Given its ubiquity and high performance for storing and retrieving data, you may want to use SQLite in MATLAB. Your tool of choice for interacting with SQLite in MATLAB is MathWorks' Database Toolbox. If you have access to the Database Toolbox, the rest of this post may not interest you.
MATLAB + SQLite via Python
An alternative to the Database Toolbox is to use Python’s sqlite3
module
in MATLAB.
In this article I’ll explore the CRUD—create, read, update, delete—operations with SQLite in MATLAB with a simple database representing package deliveries between offices of a corporation. The database has a table that stores each package’s type, weight, origin, and destination, and a second table with price per unit weight for each type. Here are represetative values:
orders
table
origin | item | weight | destination |
---|---|---|---|
Z66 | tube | 1.73 | N51 |
O64 | package | 3.66 | J43 |
U74 | tube | 4.73 | U71 |
K54 | letter | 1.14 | V08 |
W09 | letter | 2.58 | D50 |
T89 | package | 2.53 | H15 |
P70 | tube | 2.58 | E95 |
L96 | card | 4.20 | N56 |
rates
table
item | cost by weight |
---|---|
tube | 0.46 |
package | 0.65 |
letter | 0.16 |
card | 0.05 |
Create (and delete)
The “create” part of CRUD refers to three things: creating the
database itself, creating tables within the database,
and populating the tables with rows.
An SQLite database is a file, typically saved with a .db
extension,
and is created the first time you attempt to “connect” to it.

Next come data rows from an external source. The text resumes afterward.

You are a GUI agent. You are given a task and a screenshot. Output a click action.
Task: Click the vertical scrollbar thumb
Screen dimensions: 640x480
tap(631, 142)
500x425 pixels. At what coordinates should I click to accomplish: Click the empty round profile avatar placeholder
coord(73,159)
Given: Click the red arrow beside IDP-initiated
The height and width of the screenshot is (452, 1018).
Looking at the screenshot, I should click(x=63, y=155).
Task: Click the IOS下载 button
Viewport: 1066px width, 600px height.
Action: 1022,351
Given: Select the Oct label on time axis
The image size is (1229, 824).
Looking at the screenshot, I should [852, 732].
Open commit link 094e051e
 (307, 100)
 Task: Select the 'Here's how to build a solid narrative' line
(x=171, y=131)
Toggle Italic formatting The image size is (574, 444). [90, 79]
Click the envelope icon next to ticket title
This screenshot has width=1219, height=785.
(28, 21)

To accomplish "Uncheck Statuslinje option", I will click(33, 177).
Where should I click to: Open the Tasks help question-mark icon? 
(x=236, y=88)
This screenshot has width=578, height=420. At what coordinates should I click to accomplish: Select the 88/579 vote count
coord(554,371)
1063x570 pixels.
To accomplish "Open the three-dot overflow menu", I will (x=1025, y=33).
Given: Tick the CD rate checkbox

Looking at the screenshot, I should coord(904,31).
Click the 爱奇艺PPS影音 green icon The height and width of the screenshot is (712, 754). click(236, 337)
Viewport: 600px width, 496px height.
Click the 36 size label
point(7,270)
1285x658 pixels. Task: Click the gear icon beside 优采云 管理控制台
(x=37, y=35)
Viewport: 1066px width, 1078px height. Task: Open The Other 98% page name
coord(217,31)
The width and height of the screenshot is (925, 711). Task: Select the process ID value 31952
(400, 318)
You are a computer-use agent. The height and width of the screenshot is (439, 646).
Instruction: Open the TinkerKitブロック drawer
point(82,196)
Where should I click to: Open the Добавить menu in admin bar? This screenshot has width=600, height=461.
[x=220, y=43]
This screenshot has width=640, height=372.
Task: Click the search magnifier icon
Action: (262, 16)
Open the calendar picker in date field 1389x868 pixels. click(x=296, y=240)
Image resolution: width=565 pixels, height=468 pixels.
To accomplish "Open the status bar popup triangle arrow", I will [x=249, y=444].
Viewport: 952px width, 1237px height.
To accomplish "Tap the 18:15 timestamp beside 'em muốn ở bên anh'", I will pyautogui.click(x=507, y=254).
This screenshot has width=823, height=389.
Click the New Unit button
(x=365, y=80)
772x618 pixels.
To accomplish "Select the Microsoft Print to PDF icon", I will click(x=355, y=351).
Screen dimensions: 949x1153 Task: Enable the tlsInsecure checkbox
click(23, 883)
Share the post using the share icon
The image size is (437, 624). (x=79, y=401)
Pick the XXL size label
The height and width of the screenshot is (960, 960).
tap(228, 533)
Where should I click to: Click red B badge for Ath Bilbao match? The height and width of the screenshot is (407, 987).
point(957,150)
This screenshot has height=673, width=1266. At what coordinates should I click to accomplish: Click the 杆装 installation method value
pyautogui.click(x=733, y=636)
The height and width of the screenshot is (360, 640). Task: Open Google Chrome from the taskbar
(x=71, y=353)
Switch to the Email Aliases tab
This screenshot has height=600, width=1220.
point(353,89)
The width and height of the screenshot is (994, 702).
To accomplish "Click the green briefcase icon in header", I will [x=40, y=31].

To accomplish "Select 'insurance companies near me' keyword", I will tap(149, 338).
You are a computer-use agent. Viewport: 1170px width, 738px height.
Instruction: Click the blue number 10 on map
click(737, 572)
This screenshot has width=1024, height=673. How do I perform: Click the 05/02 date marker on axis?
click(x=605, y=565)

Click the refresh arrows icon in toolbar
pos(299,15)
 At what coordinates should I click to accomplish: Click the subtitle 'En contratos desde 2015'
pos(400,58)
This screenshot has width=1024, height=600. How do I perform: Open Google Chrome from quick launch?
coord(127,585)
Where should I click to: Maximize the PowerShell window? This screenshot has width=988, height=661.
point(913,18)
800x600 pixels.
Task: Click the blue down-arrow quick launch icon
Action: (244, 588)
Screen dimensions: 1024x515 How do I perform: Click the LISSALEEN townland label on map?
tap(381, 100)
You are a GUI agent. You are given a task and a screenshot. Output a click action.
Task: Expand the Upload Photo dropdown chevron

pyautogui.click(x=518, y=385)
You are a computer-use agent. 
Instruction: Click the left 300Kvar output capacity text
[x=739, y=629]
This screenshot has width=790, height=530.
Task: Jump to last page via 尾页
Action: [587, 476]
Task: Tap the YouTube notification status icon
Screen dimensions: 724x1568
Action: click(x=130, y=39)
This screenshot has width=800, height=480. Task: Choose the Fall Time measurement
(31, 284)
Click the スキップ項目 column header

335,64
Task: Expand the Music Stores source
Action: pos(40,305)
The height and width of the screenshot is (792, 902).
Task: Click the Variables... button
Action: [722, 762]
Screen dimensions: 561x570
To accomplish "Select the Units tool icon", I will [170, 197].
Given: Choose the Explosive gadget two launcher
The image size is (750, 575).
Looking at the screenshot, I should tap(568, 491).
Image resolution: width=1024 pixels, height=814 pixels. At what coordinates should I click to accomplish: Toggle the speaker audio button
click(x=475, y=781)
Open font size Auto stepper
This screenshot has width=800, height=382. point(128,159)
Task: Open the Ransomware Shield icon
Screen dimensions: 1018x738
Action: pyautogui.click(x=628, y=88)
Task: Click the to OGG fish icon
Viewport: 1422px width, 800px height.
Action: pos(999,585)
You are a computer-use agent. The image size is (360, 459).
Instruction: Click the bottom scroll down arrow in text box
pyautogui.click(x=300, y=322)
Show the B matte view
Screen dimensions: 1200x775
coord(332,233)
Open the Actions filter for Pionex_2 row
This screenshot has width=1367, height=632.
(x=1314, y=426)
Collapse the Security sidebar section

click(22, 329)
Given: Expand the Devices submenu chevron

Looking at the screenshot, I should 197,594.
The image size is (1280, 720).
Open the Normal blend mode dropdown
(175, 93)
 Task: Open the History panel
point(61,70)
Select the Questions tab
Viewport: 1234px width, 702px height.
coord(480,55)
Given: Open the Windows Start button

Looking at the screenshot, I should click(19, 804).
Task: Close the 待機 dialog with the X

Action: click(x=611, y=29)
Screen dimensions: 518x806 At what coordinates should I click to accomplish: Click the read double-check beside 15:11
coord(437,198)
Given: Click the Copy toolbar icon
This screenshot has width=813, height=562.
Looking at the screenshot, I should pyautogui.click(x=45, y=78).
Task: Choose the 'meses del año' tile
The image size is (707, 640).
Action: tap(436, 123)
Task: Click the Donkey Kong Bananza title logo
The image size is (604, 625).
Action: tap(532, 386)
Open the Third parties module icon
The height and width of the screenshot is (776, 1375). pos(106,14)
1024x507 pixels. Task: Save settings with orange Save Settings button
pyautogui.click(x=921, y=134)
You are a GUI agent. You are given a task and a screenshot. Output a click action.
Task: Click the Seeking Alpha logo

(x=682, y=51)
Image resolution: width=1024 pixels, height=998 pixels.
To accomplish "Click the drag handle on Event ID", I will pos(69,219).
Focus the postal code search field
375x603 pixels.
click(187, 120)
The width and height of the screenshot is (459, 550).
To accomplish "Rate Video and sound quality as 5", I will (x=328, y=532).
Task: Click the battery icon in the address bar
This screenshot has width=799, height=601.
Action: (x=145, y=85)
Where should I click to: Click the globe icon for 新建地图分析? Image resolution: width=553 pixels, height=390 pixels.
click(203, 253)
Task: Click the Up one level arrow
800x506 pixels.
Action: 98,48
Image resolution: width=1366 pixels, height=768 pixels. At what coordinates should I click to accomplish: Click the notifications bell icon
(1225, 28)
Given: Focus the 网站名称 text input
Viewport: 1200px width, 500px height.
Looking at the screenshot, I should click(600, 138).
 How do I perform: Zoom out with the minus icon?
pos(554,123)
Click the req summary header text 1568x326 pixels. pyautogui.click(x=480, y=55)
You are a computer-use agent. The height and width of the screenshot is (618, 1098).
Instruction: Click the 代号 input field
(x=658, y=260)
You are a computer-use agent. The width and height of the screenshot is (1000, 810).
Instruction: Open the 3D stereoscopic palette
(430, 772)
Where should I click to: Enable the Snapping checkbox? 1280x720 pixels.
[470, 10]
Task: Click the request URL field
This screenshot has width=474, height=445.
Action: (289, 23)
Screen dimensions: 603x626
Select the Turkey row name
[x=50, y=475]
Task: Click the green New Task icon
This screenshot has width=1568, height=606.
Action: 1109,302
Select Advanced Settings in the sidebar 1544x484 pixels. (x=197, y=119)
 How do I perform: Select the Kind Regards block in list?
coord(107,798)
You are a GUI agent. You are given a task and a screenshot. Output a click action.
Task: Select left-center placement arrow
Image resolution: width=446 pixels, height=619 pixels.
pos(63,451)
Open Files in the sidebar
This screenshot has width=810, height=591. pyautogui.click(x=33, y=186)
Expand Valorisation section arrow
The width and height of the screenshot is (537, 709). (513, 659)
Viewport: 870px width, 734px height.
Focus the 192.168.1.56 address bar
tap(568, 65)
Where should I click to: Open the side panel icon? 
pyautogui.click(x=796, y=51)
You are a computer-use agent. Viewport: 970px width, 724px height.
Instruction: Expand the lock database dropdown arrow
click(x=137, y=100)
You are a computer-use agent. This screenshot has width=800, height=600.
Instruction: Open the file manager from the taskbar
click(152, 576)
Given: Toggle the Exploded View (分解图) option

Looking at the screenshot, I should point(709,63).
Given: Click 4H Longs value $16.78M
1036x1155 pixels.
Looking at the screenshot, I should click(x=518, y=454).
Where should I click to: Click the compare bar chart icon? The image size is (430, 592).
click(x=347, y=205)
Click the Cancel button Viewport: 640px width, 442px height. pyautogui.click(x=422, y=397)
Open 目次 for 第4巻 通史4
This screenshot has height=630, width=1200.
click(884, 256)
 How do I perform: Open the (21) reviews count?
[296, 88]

SQLite tables are created by sending SQL “create table” commands
to the connected database, and popualted with SQL “insert” commands.
SQL table creation commands
Conventional SQL commands to create these two tables might look like this:
create table orders (origin text,
item text,
weight float,
dest text);
create table rates ( item text,
cost_by_weight float);
If you put the six lines above in a text file
called make_deliveries_db.sql
, you can create a SQLite
database by piping the file into the sqlite3
command line tool:
cat make_deliveries_db.sql | sqlite3 deliveries.db # Linux, macOS
type make_deliveries_db.sql | sqlite3.exe deliveries.db # Windows
What we’re really after though is doing this in MATLAB.
To get there we’ll start with a Python version since Python
will be our gateway to using SQLite in MATLAB.
A complete Python program to create the
SQLite database file deliveries.db
with our tables orders
and rates
is:
#!/usr/bin/env python
import sqlite3
conn = sqlite3.connect('deliveries.db') # creates this if it does not exist
cursor = conn.cursor()
cursor.execute("drop table if exists orders;")
cursor.execute("drop table if exists rates;")
create_orders = """create table orders (origin text,
item text,
weight float,
dest text);"""
create_rates = """create table rates ( item text,
cost_by_weight float);"""
cursor.execute(create_orders)
cursor.execute(create_rates)
conn.commit()
conn.close()
The two “drop table if exists
” lines delete the named tables from
the database if they are already defined.
If we didn’t include these lines, the second time we try to run
the program we’ll hit a “table already exists” error.
By dropping the tables (if they exist) first, we’ll
be able to rerun without errors—very handy during development.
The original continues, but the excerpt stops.